Listening to this week’s On the Media on the way home today, it was suddenly very jarring to realise the real difference between US media and its British equivalent.
In a piece about in-fighting between the English language Miami Herald and its sister newspaper El Nuevo Herald, one of the main differences between the papers was the complete objectivity that the Miami Herald, like most major newspaper across America, adopt at all times. El Nuevo Herald, on the other hand, takes positions on things all the time. Much like Latin American newspapers as well as European ones. Indeed, all British newspapers have fairly obvious positions on a wide range of beliefs.

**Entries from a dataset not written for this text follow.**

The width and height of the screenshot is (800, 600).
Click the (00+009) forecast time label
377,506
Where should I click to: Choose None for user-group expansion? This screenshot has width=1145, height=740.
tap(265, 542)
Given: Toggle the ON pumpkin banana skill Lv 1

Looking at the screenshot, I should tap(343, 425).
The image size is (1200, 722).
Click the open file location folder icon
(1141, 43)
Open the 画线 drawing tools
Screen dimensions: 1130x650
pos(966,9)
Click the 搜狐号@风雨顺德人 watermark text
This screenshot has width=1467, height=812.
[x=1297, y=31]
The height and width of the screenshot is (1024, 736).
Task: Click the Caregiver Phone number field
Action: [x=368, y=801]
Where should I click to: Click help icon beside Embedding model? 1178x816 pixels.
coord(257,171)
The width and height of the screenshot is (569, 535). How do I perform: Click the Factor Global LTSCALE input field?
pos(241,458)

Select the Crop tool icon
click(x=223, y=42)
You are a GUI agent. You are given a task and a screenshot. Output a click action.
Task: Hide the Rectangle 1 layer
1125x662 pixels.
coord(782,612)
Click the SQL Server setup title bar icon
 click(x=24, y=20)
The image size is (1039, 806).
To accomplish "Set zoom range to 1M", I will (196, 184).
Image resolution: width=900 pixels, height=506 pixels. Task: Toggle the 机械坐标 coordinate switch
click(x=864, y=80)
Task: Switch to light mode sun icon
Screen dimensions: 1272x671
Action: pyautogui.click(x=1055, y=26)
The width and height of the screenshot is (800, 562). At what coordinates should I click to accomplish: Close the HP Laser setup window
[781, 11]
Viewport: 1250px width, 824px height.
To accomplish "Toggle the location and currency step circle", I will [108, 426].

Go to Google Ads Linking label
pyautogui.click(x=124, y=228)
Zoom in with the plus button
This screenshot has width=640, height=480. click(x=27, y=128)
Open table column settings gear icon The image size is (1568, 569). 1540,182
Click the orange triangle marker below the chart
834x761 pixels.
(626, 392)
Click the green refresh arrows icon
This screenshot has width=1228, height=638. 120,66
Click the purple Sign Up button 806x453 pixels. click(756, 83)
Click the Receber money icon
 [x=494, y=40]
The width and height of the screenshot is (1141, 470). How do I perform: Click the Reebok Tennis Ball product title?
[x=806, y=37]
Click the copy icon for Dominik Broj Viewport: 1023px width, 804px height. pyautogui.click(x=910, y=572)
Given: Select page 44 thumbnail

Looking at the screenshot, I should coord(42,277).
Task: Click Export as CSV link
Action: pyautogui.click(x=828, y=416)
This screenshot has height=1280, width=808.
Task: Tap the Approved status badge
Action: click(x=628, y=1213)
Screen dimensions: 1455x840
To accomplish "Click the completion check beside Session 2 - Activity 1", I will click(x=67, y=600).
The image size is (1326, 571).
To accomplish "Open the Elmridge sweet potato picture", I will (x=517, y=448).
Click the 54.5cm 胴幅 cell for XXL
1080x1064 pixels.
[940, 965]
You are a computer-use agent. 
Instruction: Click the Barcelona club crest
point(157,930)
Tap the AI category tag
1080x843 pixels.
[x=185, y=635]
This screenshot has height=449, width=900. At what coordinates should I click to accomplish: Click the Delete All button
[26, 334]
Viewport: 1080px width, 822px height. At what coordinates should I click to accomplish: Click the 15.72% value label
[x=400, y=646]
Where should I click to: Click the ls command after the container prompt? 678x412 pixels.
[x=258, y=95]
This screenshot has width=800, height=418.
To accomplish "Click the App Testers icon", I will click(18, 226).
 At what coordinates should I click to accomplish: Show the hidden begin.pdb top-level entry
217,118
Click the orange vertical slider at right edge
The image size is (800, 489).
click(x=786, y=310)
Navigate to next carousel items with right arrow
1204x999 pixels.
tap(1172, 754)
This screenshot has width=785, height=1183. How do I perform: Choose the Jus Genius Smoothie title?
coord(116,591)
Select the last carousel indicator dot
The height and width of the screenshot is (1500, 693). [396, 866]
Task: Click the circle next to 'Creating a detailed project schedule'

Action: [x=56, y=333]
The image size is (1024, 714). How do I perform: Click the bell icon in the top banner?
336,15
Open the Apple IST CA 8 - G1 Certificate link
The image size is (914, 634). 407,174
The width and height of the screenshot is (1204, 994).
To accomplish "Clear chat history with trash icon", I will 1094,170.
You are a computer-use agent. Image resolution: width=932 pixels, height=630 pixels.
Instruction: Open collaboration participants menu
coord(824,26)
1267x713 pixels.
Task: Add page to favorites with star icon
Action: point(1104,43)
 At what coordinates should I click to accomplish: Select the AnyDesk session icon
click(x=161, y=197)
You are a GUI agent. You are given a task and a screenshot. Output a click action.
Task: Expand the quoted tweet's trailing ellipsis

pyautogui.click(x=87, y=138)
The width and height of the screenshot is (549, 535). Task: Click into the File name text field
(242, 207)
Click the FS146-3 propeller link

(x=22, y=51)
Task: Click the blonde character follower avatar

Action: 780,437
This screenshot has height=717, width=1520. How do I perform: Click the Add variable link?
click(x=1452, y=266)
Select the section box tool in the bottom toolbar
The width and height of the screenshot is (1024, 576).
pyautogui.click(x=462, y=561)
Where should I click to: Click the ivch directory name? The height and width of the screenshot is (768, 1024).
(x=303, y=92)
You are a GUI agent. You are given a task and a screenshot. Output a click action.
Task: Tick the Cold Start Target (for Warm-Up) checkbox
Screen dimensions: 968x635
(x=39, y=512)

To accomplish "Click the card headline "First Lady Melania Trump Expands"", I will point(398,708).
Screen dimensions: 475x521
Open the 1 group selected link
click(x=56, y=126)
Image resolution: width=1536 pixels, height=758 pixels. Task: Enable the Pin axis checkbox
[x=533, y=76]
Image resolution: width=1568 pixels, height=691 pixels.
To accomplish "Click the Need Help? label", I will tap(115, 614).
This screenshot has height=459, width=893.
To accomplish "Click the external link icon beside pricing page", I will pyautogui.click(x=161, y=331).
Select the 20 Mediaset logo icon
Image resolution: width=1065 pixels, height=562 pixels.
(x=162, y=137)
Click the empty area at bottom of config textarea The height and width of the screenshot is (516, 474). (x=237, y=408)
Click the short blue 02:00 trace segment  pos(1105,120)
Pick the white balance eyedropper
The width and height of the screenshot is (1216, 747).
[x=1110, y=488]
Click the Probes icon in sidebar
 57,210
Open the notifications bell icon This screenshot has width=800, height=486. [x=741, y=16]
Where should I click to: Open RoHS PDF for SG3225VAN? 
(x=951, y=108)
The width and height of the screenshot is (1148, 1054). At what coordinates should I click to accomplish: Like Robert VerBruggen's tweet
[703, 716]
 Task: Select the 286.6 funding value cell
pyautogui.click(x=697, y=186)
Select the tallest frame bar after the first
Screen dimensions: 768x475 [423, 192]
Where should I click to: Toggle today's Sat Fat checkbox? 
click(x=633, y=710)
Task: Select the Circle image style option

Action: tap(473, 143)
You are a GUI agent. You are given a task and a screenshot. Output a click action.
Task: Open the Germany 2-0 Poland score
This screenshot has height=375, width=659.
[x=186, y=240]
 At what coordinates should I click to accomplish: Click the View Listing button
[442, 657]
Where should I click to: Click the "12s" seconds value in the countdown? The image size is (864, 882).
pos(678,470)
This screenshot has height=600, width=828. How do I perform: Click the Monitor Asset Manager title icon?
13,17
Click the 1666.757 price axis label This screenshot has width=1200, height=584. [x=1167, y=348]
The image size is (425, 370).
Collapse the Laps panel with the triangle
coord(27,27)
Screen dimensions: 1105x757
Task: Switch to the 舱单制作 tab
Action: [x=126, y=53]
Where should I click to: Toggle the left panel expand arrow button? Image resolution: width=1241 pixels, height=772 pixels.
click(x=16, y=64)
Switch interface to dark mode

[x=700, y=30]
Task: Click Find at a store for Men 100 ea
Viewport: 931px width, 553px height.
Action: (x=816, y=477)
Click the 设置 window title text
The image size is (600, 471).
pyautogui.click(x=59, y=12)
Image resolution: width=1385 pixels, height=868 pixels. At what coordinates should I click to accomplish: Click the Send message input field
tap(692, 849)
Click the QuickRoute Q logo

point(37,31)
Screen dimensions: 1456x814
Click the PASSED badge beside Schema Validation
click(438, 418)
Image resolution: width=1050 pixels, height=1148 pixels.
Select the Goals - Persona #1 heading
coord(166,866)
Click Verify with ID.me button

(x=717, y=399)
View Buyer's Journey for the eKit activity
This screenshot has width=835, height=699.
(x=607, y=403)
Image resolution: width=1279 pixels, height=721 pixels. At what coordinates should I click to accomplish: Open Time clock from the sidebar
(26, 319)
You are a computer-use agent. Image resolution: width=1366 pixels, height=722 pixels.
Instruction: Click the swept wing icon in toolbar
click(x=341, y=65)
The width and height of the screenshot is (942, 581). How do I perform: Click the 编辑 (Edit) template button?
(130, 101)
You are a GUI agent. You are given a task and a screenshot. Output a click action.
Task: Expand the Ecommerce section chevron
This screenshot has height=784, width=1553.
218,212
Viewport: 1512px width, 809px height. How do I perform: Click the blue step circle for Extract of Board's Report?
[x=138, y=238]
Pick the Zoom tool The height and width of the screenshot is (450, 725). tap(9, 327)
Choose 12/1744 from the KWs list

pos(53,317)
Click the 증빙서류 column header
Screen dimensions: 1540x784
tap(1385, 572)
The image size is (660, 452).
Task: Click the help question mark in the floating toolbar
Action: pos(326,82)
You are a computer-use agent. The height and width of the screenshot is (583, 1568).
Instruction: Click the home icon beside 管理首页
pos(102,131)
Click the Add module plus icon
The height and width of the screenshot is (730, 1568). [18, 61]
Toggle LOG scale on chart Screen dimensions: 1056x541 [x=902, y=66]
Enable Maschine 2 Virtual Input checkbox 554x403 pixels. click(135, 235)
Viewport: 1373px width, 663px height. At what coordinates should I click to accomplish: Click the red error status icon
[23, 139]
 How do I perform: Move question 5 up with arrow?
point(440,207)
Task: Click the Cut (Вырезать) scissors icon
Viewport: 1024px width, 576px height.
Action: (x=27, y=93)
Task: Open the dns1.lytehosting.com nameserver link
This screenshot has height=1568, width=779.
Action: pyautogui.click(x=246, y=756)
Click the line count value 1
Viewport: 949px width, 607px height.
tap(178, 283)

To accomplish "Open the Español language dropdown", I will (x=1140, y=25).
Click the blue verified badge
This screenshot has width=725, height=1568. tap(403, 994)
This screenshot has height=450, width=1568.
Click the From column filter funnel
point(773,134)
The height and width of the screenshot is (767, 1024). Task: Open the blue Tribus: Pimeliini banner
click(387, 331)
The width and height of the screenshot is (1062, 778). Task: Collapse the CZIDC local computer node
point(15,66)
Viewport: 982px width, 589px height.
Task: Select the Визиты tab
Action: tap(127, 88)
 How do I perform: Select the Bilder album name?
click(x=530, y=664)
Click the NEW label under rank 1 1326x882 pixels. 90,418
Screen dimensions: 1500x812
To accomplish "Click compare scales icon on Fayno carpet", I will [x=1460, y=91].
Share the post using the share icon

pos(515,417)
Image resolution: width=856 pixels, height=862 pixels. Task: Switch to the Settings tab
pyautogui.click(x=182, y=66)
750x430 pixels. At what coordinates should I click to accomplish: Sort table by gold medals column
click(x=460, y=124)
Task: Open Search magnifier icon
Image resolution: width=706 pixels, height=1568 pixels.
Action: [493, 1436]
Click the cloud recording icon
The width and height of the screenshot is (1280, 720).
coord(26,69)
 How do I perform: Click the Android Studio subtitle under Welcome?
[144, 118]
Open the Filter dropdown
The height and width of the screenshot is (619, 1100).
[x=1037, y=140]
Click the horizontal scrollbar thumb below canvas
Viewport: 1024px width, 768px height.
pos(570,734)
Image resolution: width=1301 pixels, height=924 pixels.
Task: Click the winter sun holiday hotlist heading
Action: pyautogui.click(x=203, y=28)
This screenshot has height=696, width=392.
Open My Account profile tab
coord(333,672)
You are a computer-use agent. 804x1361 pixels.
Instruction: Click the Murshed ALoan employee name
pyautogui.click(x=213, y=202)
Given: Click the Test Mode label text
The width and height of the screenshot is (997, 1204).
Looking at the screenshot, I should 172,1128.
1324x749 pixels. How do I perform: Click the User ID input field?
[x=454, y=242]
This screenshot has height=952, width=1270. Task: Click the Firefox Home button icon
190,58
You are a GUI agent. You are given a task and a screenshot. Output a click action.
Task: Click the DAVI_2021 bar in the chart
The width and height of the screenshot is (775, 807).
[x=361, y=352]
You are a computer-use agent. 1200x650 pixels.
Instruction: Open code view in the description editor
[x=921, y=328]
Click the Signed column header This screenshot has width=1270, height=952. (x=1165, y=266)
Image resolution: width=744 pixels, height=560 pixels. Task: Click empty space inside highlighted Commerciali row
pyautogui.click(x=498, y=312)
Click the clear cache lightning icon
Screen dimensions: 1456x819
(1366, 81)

Meanwhile, the next item “celebrated” the tenth anniversary of Fox News, a cable news station that is absolutely not objective. Yet compare and contrast with our own news stations, and there’s nothing remotely close. Of course broadcasting laws in this country prevent such a station from happening – and in any case, Sky News has tried on more than one occassion to make Richard Littlejohn some kind of British Bill O’Reilly without success.
But it’s curious to me that there isn’t an American version of, say, the Daily Mail. I wouldn’t wish the paper on my worst enemies, but in a land of free speech, one might expect a USA Today type operation selling such a title quite successfully. Of course the New York Times and LA Times are seen as “liberal” papers anyway, so perhaps a Guardian wouldn’t flourish at the other extreme, but the differences are still curious.